All of the data needs to be printed again, exactly as written.

[Stored items]
╭──

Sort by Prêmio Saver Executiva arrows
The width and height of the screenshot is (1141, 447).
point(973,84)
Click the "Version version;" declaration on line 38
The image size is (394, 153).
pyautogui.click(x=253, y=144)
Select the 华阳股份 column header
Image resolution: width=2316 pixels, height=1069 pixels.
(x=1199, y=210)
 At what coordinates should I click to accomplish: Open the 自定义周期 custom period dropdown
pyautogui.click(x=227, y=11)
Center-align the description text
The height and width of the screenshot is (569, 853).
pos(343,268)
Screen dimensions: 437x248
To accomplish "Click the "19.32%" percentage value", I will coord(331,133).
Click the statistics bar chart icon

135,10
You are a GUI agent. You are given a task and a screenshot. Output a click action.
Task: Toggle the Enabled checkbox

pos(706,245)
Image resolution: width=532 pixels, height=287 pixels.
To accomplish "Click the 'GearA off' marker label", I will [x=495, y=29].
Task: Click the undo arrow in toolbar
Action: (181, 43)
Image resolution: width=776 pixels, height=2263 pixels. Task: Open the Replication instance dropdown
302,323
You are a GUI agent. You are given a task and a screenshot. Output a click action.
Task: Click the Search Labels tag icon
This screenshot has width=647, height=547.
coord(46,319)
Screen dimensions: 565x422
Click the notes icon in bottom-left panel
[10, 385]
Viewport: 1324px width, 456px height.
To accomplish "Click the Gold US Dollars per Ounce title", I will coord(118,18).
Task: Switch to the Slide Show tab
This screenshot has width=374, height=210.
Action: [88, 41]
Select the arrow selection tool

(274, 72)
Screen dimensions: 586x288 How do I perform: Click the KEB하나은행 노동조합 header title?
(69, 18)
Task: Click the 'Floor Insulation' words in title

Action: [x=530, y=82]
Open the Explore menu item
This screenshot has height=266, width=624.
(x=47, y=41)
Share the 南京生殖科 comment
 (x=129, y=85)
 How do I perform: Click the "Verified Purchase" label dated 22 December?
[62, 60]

╰──

→ Your solution
Sort by Prêmio Saver Executiva arrows
The width and height of the screenshot is (1141, 447).
point(973,84)
Click the "Version version;" declaration on line 38
The image size is (394, 153).
pyautogui.click(x=253, y=144)
Select the 华阳股份 column header
Image resolution: width=2316 pixels, height=1069 pixels.
(x=1199, y=210)
 At what coordinates should I click to accomplish: Open the 自定义周期 custom period dropdown
pyautogui.click(x=227, y=11)
Center-align the description text
The height and width of the screenshot is (569, 853).
pos(343,268)
Screen dimensions: 437x248
To accomplish "Click the "19.32%" percentage value", I will coord(331,133).
Click the statistics bar chart icon

135,10
You are a GUI agent. You are given a task and a screenshot. Output a click action.
Task: Toggle the Enabled checkbox

pos(706,245)
Image resolution: width=532 pixels, height=287 pixels.
To accomplish "Click the 'GearA off' marker label", I will [x=495, y=29].
Task: Click the undo arrow in toolbar
Action: (181, 43)
Image resolution: width=776 pixels, height=2263 pixels. Task: Open the Replication instance dropdown
302,323
You are a GUI agent. You are given a task and a screenshot. Output a click action.
Task: Click the Search Labels tag icon
This screenshot has width=647, height=547.
coord(46,319)
Screen dimensions: 565x422
Click the notes icon in bottom-left panel
[10, 385]
Viewport: 1324px width, 456px height.
To accomplish "Click the Gold US Dollars per Ounce title", I will coord(118,18).
Task: Switch to the Slide Show tab
This screenshot has width=374, height=210.
Action: [88, 41]
Select the arrow selection tool

(274, 72)
Screen dimensions: 586x288 How do I perform: Click the KEB하나은행 노동조합 header title?
(69, 18)
Task: Click the 'Floor Insulation' words in title

Action: [x=530, y=82]
Open the Explore menu item
This screenshot has height=266, width=624.
(x=47, y=41)
Share the 南京生殖科 comment
 (x=129, y=85)
 How do I perform: Click the "Verified Purchase" label dated 22 December?
[62, 60]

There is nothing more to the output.